Verweise auf die nähere Umgebung sind nicht selten in Linssens Werken zu finden. Sie dienen nicht nur der lokalen Wahrnehmung, sondern auch einer Verortung im Alltag. Mauerstücke, abgenutzte Holzvertäfelungen, renovierungsbedürftige Wände oder farbverschmierte Atelierböden sind wohl die spontansten Assoziationen, die einem zu seinen monochromen Farbbildern einfallen.

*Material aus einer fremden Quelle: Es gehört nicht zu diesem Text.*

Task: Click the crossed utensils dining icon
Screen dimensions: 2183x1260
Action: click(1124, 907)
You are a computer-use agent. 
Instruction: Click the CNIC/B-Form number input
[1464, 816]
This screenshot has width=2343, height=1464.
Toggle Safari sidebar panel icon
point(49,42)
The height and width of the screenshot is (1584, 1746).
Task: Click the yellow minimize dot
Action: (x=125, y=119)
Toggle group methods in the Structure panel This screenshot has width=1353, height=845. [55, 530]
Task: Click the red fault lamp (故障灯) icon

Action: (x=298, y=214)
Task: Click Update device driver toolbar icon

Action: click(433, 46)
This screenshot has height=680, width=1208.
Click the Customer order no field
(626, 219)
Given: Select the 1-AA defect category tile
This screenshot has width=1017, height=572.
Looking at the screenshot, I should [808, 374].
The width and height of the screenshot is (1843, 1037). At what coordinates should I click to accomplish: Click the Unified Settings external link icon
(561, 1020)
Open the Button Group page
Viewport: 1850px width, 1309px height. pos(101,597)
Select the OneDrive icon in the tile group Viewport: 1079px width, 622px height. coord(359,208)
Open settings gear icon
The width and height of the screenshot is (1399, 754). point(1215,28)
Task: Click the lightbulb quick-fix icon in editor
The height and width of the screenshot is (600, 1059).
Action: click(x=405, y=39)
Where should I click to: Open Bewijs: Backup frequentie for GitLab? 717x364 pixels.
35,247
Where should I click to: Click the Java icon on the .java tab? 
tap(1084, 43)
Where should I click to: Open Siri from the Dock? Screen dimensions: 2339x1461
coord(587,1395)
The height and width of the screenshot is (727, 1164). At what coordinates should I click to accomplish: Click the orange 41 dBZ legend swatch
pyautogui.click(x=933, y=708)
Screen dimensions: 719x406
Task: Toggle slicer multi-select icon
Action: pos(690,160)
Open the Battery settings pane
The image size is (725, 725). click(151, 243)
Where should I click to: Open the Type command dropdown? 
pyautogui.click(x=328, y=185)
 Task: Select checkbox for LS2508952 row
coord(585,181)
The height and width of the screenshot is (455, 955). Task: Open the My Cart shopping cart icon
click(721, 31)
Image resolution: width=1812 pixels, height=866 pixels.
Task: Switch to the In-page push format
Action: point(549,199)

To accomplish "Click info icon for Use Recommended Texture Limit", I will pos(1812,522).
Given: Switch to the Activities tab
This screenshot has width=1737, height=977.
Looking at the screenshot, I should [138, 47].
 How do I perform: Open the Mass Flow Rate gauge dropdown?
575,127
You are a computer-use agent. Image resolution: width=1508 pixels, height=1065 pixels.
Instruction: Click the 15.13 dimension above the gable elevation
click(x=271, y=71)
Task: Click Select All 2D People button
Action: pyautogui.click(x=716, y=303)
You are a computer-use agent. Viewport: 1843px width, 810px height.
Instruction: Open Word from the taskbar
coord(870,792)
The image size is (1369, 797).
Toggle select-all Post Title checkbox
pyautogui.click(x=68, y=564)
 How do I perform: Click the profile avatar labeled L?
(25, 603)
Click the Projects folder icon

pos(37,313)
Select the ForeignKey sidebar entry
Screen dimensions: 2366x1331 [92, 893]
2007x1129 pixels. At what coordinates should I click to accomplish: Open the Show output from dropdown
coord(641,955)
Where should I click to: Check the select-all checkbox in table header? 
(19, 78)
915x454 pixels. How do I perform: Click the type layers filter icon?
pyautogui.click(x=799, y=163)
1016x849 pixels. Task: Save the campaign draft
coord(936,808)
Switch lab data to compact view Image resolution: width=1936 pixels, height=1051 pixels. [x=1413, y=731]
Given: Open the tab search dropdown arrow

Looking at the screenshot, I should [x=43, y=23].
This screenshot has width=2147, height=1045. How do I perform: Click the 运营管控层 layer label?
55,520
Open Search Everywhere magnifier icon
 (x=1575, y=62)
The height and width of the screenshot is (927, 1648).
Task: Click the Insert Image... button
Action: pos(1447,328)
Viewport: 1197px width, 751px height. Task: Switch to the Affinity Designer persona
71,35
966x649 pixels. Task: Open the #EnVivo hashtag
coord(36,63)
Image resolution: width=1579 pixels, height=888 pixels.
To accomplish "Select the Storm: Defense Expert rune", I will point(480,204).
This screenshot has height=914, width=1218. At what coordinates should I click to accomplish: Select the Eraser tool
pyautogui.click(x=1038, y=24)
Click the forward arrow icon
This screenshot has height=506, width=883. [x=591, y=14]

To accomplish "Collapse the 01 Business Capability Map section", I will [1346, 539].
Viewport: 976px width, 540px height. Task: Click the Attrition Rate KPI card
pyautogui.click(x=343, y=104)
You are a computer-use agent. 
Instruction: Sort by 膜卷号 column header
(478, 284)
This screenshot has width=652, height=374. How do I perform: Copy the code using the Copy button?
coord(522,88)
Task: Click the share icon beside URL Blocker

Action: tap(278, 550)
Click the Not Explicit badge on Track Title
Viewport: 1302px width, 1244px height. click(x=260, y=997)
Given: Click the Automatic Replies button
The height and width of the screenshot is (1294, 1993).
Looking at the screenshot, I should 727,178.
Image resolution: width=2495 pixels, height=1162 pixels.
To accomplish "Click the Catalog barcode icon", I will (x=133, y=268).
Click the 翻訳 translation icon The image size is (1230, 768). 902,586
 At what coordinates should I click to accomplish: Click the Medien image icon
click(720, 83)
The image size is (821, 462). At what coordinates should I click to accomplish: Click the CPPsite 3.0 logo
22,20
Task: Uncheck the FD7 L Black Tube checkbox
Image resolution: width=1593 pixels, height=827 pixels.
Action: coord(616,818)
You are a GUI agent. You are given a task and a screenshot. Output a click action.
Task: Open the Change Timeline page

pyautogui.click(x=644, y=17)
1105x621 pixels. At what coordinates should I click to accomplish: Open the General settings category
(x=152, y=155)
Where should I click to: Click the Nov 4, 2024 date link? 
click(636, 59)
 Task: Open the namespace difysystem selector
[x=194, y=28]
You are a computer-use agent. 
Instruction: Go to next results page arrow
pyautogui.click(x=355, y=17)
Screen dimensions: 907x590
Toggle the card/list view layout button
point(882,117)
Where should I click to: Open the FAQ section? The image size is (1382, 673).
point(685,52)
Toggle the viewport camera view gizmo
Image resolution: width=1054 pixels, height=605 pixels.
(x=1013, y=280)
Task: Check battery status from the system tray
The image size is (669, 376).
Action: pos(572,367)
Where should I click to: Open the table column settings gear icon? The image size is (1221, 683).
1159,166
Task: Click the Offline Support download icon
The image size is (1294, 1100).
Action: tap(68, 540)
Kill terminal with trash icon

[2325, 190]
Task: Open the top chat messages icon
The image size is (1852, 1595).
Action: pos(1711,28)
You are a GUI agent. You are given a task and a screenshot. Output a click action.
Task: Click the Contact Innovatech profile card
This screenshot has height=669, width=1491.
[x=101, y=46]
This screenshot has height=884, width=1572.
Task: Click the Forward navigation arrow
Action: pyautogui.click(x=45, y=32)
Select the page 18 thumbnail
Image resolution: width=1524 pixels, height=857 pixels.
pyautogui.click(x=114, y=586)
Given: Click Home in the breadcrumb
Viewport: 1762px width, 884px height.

Der erste, sehr handwerkliche, grob-rustikale Eindruck gleitet jedoch bei näherer Betrachtung in etwas Feines, Zerbrechliches und Poetisches ab. Die kräftigen Pinselstriche entblößen ihre Fragilität und Schönheit im Detail: In feinen Abblätterungen, in Mischtönen, die durch die Kombination der verschiedenen Materialien zustande kommen, in Verläufen und Übergängen sowie in Sprüngen und Rissen der dick aufgetragenen Ölfarbe. Sein »Umgang mit Farbe (ist) kein artifizieller (...), sondern dem Leben abgeschaut« schreibt der Autor und Kunsthistoriker Stefan Skowron über die Arbeit des gebürtigen Niederrheiners.
Jupp Linssen schichtet die Materialien aufeinander, verwebt sie durch die Farbe, setzt sie aneinander. Ihre ursprüngliche Textur geht durch den anschließenden Farbauftrag, die Montage von Acrylglas und ähnlichen Materialien verloren. Kleine Öffnungen der oberen Schicht lassen stellenweise Blicke auf das Darunter zu, auf ältere Farbschichten, teils sogar auf die grobe Leinwand.
Der Ausstellungstitel Vegetabile verweist auf die Natur: Als vegetabil bezeichnet man Nahrungsmittel, die keine tierischen Bestandteile aufweisen. Und Weine mit einer besonders pflanzlichen Note. Im Hinblick auf die Arbeiten von Jupp Linssen muss man diese Definitionen auf die des Organischen erweitern. Denn auch wenn Linssens Werke keinen direkten Bezugspunkt zur Natur aufweisen und sich diese Formulierung nicht auf eine biologische, medizinische Interpretation bezieht, so doch auf eine bildungssprachliche: Verschiedene Elemente bilden im Werk von Jupp Linssen eine Einheit.
Jupp Linssen wurde 1957 in Kempen am Niederrhein geboren. Er studierte Kunst an der RWTH Aachen und war zeitweise Dozent an der Kunstakademie Düsseldorf. Linssen lebt und arbeitet in Aachen und den Niederlanden. Seine Arbeiten sind in internationalen Einzel- und Gruppenausstellungen zu sehen und befinden sich in renommierten öffentlichen Sammlungen wie z.B. Deutscher Bundestag, Berlin; Kunstsammlung Nordrhein-Westfalen; Ludwig Forum für Internationale Kunst, Aachen; Ludwig Museum, Peking; Prinz-Max-Palais, Karlsruhe.